Durante a apresentação do relatório, o presidente do BC, Roberto Campos Neto, adotou um discurso  mais duro contra a inflação, admitindo até uma recessão na tarefa de cumprir a meta “prioritária”  que é preservar o valor do real. “Os exemplos brasileiros mostram que você tem que colocar o país  em recessão para recuperar a credibilidade”, disse ele, durante a apresentação do RTI,  reconhecendo a necessidade de o BC continuar elevando os juros para conter as expectativas do mercado. “Tudo está muito relacionado em um país  como o Brasil com herança inflacionária recente. E entendemos que, para assegurar a inflação no  centro da meta, é muito bom avançar nesse processo de normalização e passar a mensagem de que  vamos seguir a meta. O processo vai se estender até quando as expectativas fiquem ancoradas”,  emendou.

Essa sinalização de Campos Neto, de acordo com analistas, pode confirmar a verdadeira in dependência do BC, que sempre evitou elevar muito os juros em anos eleitorais para não  atrapalhar a reeleição dos governos. Em fevereiro deste ano, por meio da sanção da Lei Complementar 179/2021, foi instaurada a autonomia do BC. Com isso, o presidente e os diretores da instituição passaram a ter mandatos fixos, que não coincidem com o  do presidente. Bem ou mal, as estimativas recentes para a inflação de 2023 começaram a cair, mas  as de 2022 foram mantidas em um sinal de que, mesmo com os juros em 11,50% no fim do ano, a meta  não será cumprida pela segunda vez consecutiva pelo atual governo.

“O BC vem mantendo o discurso de que a prioridade é a inflação, mas a aprovação da autonomia  pelo Congresso foi condicionada à preocupação com o duplo mandato ou seja, com a atividade  econômica, como fazem os bancos centrais dos países desenvolvidos. É provável que, durante  2022, a autoridade monetária seja pressionada pelos parlamentares e pelo governo a cumprir o combinado”, afirma Agostini, da Austin.

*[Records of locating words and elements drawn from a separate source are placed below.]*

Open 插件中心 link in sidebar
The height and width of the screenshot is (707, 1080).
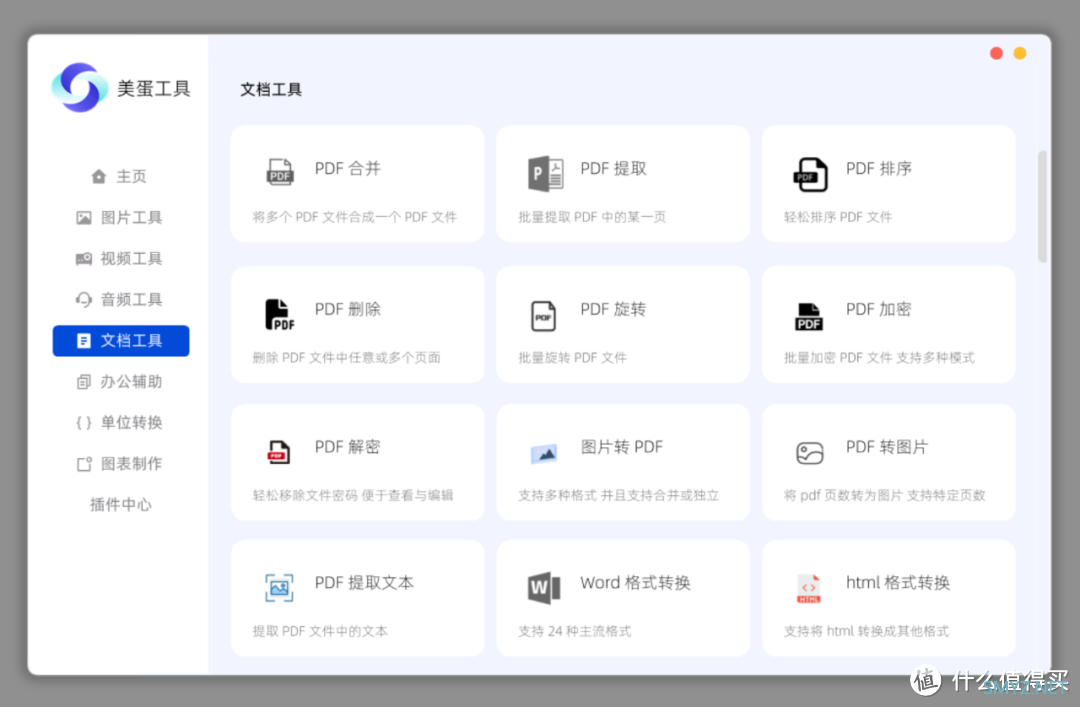pos(120,504)
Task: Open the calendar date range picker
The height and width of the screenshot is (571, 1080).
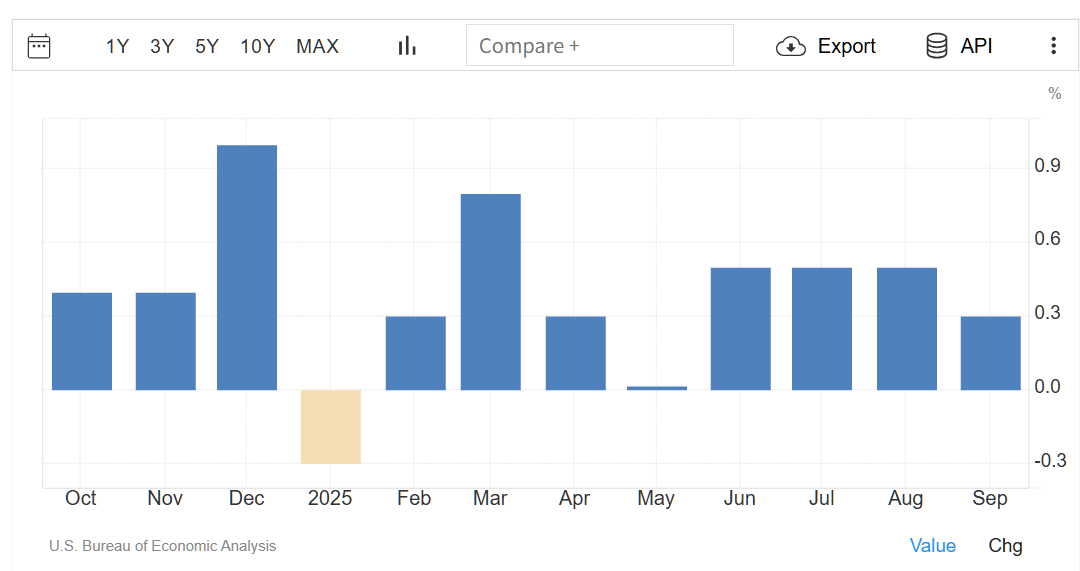Action: point(39,46)
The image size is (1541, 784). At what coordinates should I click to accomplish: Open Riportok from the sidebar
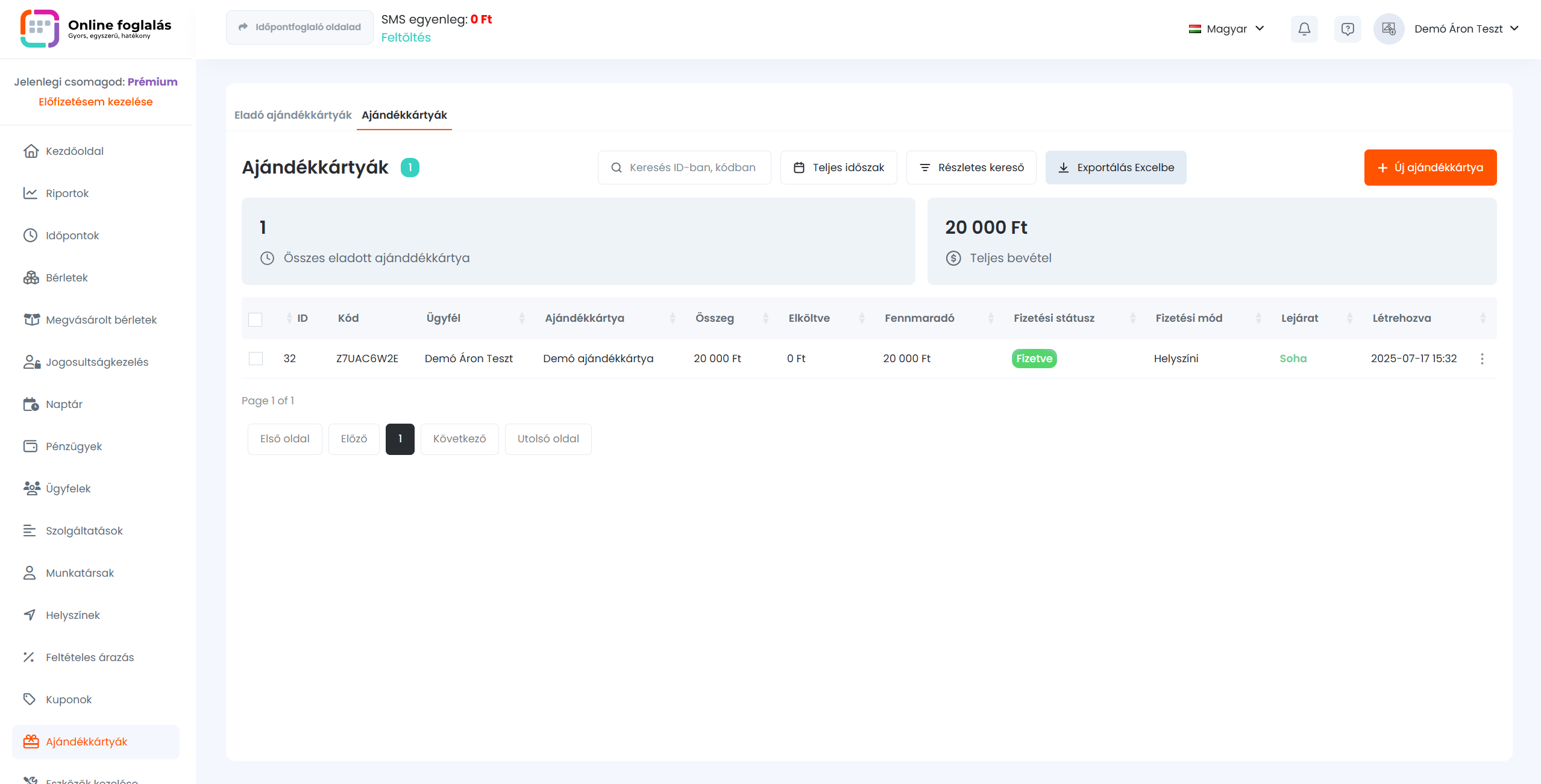67,193
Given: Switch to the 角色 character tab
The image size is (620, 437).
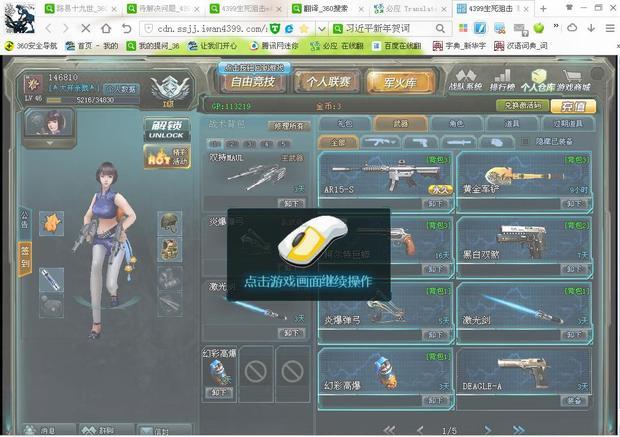Looking at the screenshot, I should click(456, 123).
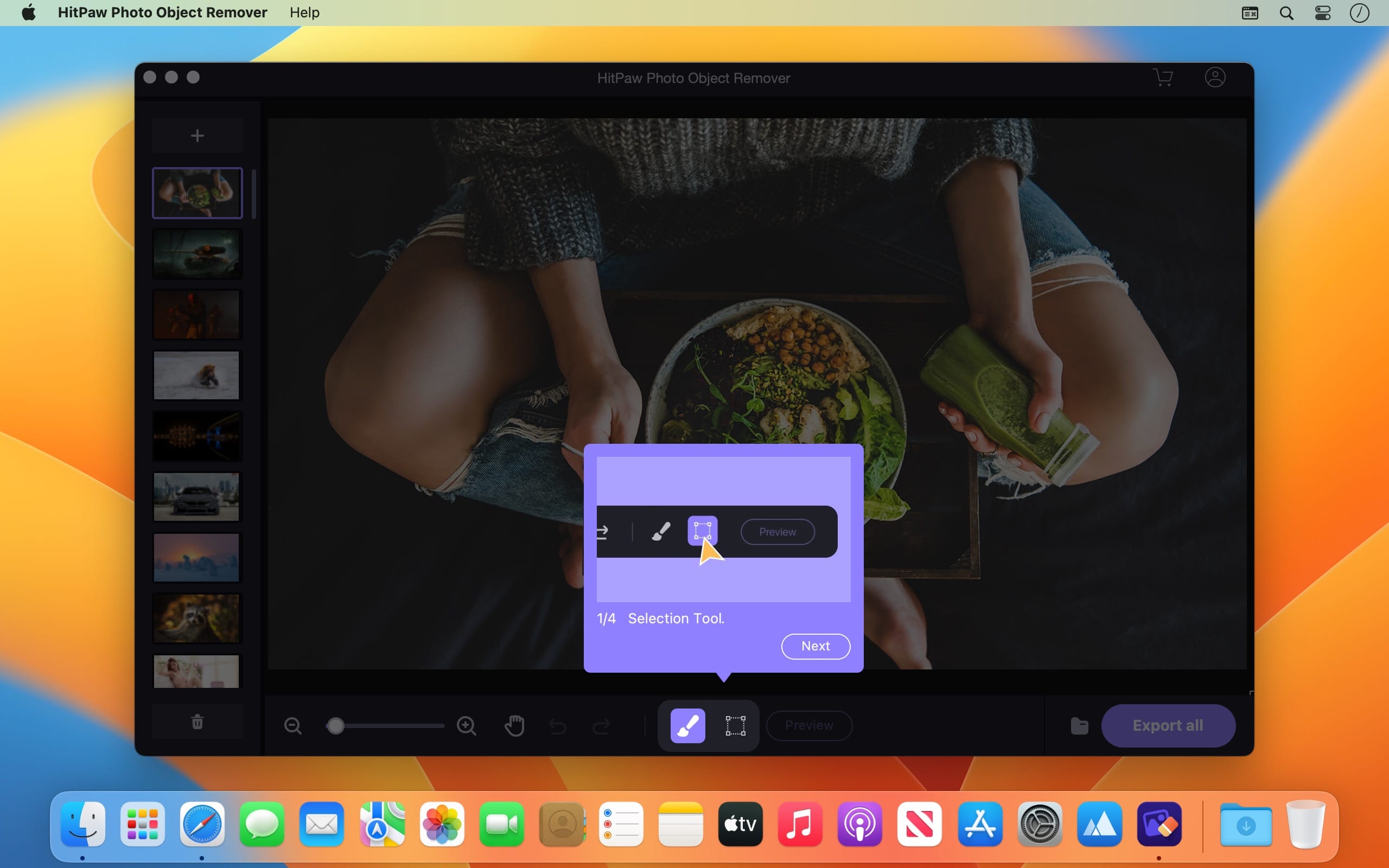Click the Preview button in toolbar
Screen dimensions: 1389x868
click(x=809, y=725)
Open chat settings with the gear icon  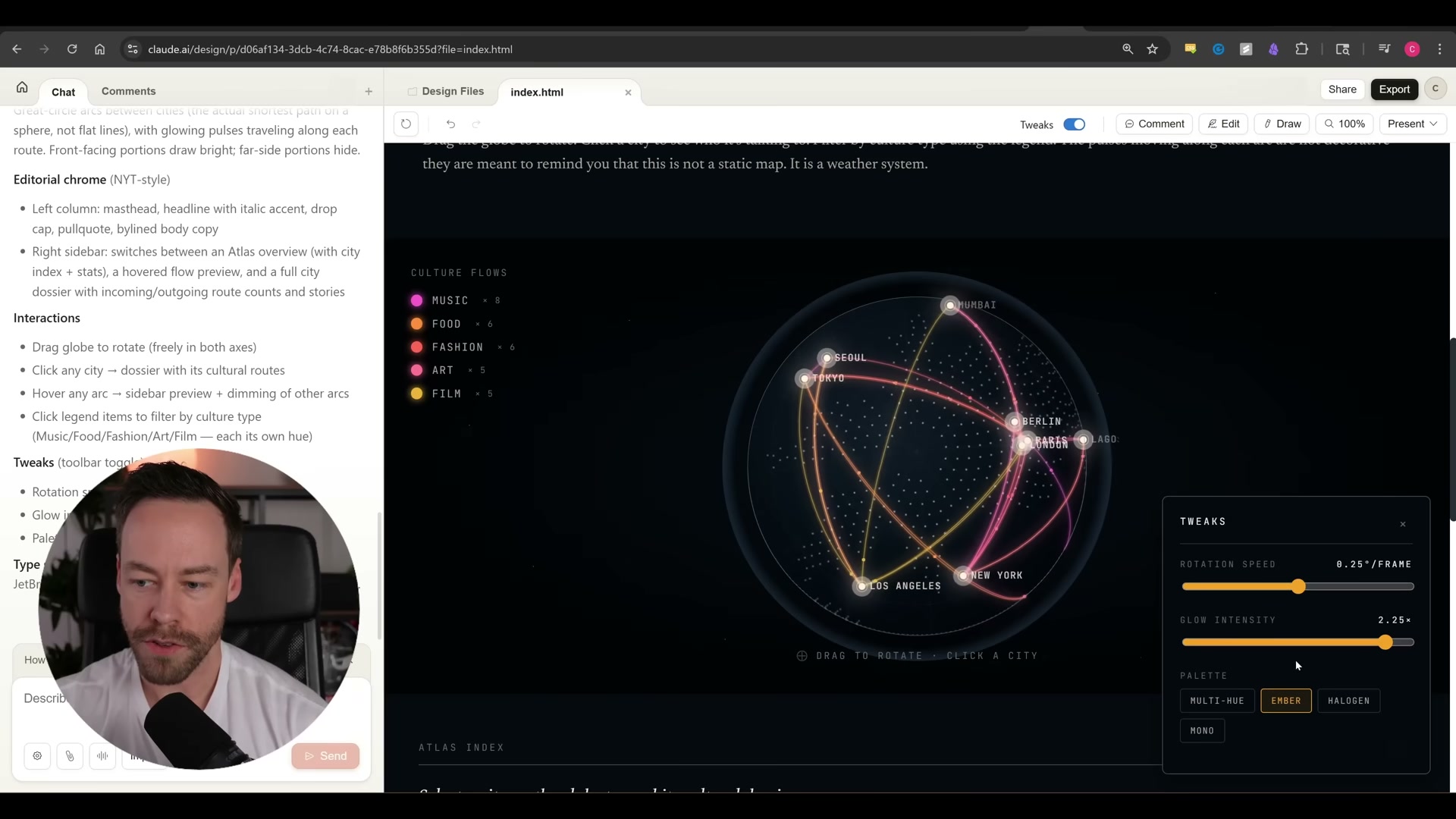click(37, 755)
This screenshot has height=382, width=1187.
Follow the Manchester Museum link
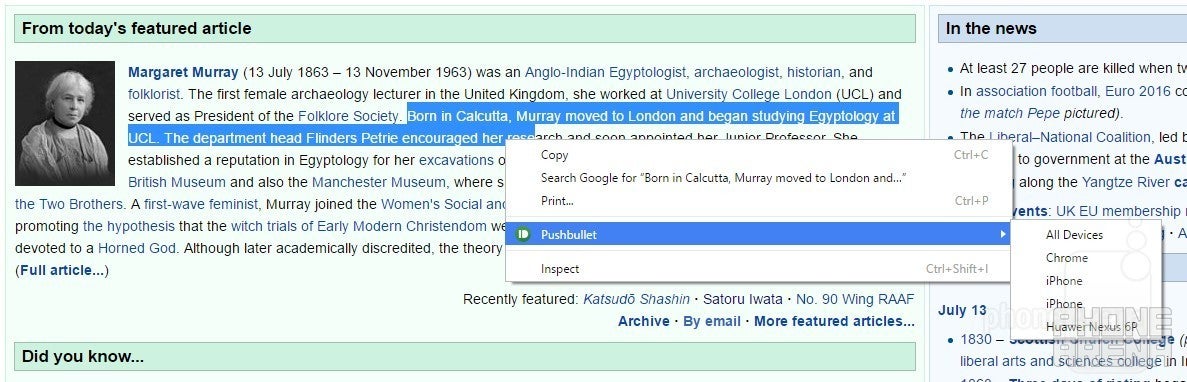pos(379,182)
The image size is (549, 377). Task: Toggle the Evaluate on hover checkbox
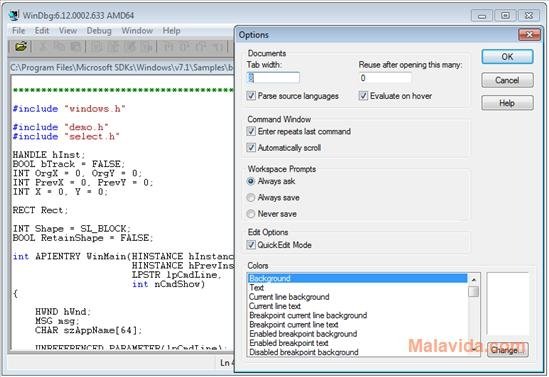tap(363, 96)
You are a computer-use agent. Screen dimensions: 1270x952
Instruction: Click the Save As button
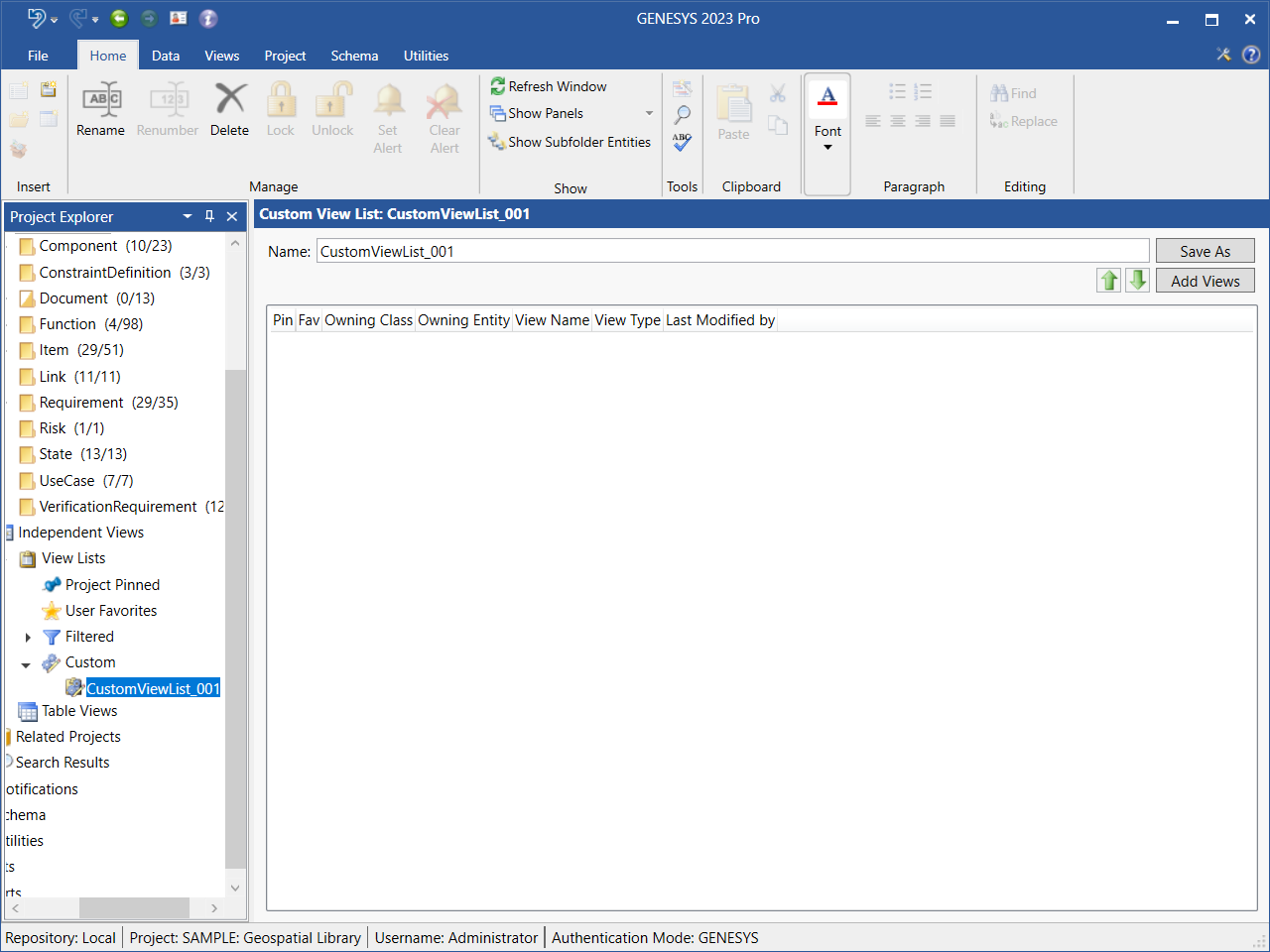click(1205, 251)
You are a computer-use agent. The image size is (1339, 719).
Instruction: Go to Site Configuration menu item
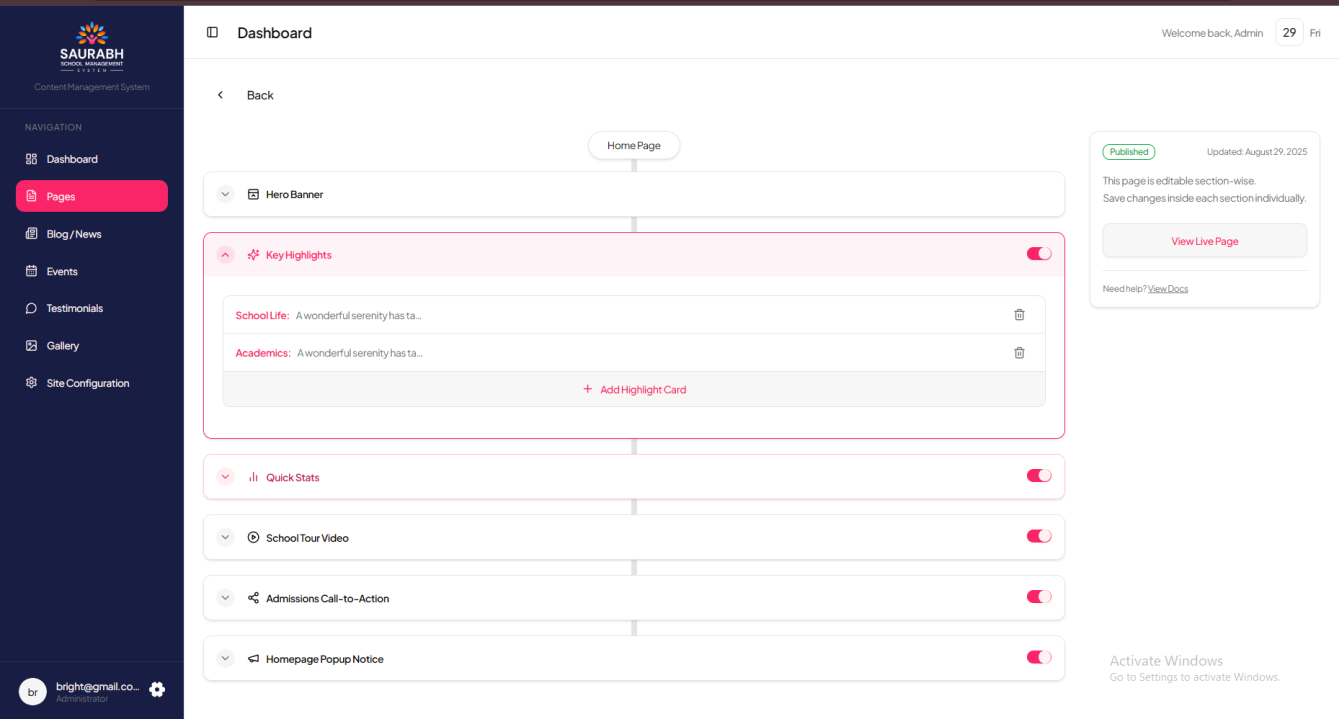[x=88, y=383]
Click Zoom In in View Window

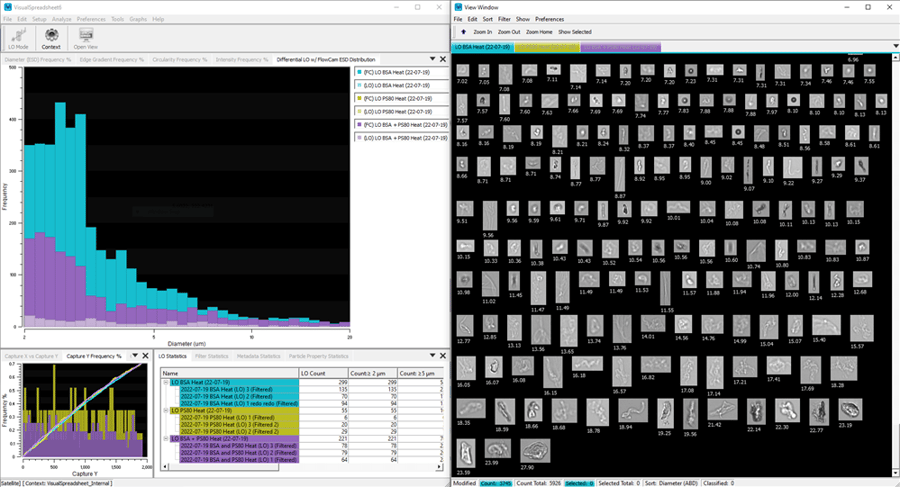coord(483,32)
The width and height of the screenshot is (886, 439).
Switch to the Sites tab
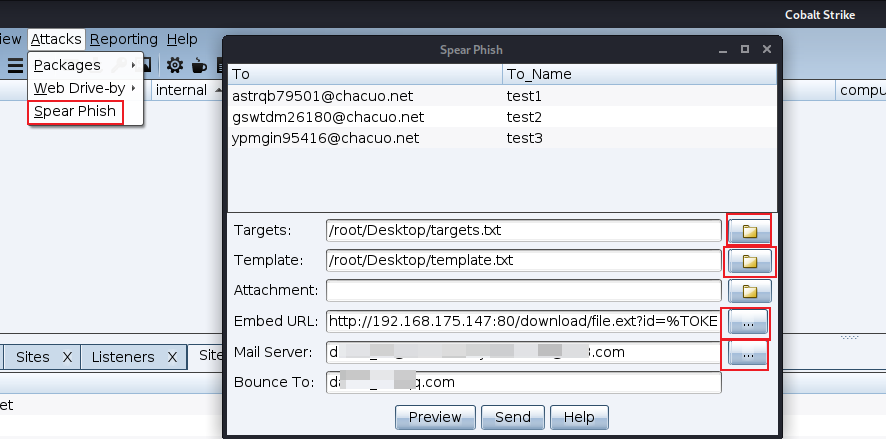pos(32,356)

Ele reconhece que a aprovação da PEC dos Precatórios e do Orçamento de 2022, prevendo até  reajuste de policiais, é prova de que a preocupação com o fiscal, que ajudaria o BC no controle da  inflação, passou longe do Congresso e do Palácio do Planalto. “A moeda de troca para a aprovação da  autonomia foi esse duplo mandato. E o BC vai ter o desafio de equilibrar os dois pratos. Sabemos  que os congressistas e o governo não estão preocupados com a inflação e com o equilíbrio fiscal.  Eles estão focados em manter os mandatos e, para isso, precisam ampliar os gastos para aumentar  a popularidade”, lamenta Agostini. (RH)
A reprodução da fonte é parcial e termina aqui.